SUPPLIED DATA section start
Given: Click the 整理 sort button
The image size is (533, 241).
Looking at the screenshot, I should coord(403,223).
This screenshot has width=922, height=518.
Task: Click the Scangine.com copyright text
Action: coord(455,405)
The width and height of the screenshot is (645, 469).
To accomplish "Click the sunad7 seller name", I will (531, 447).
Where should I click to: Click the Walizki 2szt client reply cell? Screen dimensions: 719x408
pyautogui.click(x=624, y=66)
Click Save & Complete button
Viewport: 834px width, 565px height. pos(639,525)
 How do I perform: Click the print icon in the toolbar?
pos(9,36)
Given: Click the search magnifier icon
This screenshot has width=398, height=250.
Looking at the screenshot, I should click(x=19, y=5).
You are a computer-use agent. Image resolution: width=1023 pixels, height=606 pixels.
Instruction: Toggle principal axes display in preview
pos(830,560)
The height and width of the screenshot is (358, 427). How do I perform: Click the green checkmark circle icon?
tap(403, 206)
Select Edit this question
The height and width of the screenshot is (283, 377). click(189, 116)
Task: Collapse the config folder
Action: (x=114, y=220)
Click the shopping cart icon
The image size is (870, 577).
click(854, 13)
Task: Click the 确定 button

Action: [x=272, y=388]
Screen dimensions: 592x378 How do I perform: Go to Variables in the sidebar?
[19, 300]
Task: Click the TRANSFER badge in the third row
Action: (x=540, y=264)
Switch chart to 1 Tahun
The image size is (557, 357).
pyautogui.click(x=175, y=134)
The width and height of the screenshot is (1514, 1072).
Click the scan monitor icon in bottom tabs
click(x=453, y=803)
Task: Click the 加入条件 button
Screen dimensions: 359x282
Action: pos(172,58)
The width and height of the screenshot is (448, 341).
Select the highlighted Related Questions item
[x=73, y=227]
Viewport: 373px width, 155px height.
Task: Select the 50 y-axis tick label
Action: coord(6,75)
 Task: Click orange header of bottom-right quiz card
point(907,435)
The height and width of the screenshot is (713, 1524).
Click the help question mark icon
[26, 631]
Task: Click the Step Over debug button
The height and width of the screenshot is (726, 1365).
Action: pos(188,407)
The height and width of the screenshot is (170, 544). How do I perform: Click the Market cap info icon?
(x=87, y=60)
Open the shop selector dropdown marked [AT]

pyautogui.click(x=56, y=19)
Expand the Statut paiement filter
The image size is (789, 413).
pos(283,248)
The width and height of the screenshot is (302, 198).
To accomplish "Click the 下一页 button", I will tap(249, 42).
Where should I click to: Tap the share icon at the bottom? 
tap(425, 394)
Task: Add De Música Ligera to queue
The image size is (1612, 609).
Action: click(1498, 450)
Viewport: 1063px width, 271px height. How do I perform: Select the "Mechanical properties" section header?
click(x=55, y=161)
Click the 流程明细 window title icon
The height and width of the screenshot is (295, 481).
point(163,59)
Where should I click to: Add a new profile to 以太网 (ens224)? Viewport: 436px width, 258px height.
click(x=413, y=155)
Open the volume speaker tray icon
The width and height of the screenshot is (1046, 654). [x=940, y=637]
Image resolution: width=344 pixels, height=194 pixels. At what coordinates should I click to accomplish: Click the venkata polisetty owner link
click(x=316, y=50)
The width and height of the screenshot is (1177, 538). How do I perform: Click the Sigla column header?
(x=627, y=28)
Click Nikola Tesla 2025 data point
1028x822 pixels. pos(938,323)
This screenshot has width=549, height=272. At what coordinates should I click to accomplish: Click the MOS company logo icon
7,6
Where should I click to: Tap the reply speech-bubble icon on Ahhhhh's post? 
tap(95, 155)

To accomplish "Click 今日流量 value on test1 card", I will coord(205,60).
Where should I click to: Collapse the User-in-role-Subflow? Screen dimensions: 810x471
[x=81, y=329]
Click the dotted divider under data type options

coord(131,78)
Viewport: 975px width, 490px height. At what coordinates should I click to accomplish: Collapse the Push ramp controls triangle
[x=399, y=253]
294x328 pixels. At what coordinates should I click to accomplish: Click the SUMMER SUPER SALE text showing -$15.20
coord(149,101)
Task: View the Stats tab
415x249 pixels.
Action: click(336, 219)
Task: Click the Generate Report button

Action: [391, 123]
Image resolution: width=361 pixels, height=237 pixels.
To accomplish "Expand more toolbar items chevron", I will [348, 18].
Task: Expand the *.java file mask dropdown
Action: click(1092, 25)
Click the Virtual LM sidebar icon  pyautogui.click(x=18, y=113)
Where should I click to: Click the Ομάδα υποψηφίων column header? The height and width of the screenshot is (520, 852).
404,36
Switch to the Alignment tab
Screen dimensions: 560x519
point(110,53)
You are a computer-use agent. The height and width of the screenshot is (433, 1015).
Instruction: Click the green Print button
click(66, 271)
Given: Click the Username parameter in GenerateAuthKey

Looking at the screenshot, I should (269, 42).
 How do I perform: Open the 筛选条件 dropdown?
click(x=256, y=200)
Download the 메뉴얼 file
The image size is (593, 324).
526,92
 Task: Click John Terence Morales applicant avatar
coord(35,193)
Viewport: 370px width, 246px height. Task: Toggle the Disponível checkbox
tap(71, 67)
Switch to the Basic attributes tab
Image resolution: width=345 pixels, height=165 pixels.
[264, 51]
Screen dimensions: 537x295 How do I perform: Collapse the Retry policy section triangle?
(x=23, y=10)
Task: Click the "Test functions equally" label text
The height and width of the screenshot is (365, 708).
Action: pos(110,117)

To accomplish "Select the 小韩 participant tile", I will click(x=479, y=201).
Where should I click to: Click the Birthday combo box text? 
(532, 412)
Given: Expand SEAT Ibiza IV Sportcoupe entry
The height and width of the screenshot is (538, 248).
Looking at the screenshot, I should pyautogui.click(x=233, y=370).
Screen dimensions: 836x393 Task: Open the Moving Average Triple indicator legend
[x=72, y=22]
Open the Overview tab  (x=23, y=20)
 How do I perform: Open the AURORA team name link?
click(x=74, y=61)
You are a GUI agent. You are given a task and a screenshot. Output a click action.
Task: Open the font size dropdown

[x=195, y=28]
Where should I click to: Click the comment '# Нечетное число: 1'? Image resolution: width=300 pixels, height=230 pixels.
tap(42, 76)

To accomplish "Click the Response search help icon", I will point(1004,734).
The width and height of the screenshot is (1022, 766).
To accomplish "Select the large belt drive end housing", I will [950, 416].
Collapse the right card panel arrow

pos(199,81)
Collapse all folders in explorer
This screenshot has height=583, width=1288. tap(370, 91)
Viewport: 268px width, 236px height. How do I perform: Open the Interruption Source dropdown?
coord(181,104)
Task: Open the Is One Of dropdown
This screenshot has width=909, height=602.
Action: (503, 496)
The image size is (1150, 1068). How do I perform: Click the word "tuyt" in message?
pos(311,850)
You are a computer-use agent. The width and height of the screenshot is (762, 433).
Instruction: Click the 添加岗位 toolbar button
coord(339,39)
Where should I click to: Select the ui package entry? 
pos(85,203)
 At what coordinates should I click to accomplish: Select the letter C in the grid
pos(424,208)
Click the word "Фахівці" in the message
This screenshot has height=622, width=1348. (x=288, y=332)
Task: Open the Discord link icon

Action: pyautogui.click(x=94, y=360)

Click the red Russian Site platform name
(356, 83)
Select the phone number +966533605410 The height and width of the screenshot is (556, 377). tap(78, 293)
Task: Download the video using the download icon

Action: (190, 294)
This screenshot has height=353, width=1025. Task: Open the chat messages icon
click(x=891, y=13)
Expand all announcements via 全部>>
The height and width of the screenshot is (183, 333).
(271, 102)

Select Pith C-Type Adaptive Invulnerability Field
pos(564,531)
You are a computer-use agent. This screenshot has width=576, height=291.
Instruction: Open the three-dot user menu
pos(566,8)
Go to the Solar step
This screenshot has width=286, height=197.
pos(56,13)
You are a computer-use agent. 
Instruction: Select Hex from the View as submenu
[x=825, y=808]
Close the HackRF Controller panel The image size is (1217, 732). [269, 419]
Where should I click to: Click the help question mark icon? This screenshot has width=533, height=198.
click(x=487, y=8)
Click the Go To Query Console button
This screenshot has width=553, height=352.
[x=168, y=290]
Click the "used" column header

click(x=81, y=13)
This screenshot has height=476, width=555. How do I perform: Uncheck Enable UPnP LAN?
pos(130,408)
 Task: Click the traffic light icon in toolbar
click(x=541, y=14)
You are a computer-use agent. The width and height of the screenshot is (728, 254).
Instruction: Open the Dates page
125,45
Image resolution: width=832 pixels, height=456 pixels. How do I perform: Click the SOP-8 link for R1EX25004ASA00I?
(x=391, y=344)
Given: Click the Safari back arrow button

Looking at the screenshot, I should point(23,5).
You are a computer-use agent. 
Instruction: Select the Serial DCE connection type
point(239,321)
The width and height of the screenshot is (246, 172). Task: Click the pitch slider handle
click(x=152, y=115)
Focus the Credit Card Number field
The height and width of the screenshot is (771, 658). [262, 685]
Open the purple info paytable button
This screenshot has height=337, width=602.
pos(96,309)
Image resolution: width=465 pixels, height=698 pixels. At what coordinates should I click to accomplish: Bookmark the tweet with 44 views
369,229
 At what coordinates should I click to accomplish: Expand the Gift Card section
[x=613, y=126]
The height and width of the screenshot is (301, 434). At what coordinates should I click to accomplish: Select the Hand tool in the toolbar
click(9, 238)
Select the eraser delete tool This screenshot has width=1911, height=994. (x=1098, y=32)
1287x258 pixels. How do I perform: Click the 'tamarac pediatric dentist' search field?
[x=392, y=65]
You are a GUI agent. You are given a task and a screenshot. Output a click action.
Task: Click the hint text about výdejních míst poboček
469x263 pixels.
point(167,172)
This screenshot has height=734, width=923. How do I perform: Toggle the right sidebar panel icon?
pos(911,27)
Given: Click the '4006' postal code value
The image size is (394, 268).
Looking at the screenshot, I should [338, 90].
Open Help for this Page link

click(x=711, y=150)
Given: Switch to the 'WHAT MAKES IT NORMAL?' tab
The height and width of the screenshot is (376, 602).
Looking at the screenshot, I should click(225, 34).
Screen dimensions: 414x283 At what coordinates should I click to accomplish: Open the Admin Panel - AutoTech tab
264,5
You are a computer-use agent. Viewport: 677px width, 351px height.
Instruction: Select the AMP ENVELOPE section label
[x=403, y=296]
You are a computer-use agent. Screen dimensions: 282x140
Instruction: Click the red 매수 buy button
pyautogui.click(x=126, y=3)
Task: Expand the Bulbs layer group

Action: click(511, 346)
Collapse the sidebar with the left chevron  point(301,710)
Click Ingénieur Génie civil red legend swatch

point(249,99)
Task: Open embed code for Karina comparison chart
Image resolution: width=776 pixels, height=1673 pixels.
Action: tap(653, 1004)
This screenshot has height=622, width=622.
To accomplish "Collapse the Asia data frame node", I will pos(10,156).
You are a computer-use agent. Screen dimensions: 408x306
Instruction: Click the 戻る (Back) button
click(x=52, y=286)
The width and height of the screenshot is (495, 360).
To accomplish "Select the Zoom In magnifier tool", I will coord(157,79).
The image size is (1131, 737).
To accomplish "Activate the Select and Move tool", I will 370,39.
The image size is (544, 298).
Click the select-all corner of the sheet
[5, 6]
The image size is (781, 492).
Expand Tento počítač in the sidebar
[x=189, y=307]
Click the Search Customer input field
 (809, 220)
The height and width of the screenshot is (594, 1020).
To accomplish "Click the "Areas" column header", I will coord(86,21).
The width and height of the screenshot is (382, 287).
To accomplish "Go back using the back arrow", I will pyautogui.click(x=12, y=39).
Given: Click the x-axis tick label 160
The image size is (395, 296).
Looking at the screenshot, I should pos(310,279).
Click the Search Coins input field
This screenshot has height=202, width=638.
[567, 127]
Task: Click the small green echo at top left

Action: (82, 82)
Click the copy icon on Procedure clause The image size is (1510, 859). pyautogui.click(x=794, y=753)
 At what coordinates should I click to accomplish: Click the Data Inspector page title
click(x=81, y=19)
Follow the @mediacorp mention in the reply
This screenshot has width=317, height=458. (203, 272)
SUPPLIED DATA section end
* [WHAT YOU SHOULD DO]:
Only the lines above from the line containing "Click the scan monitor icon in bottom tabs" through the line containing "Task: Click the Step Over debug button" should be retyped, exactly and with both ends included.

* [THE ANSWER]:
Click the scan monitor icon in bottom tabs
click(x=453, y=803)
Task: Click the 加入条件 button
Screen dimensions: 359x282
Action: pos(172,58)
The width and height of the screenshot is (448, 341).
Select the highlighted Related Questions item
[x=73, y=227]
Viewport: 373px width, 155px height.
Task: Select the 50 y-axis tick label
Action: coord(6,75)
 Task: Click orange header of bottom-right quiz card
point(907,435)
The height and width of the screenshot is (713, 1524).
Click the help question mark icon
[26, 631]
Task: Click the Step Over debug button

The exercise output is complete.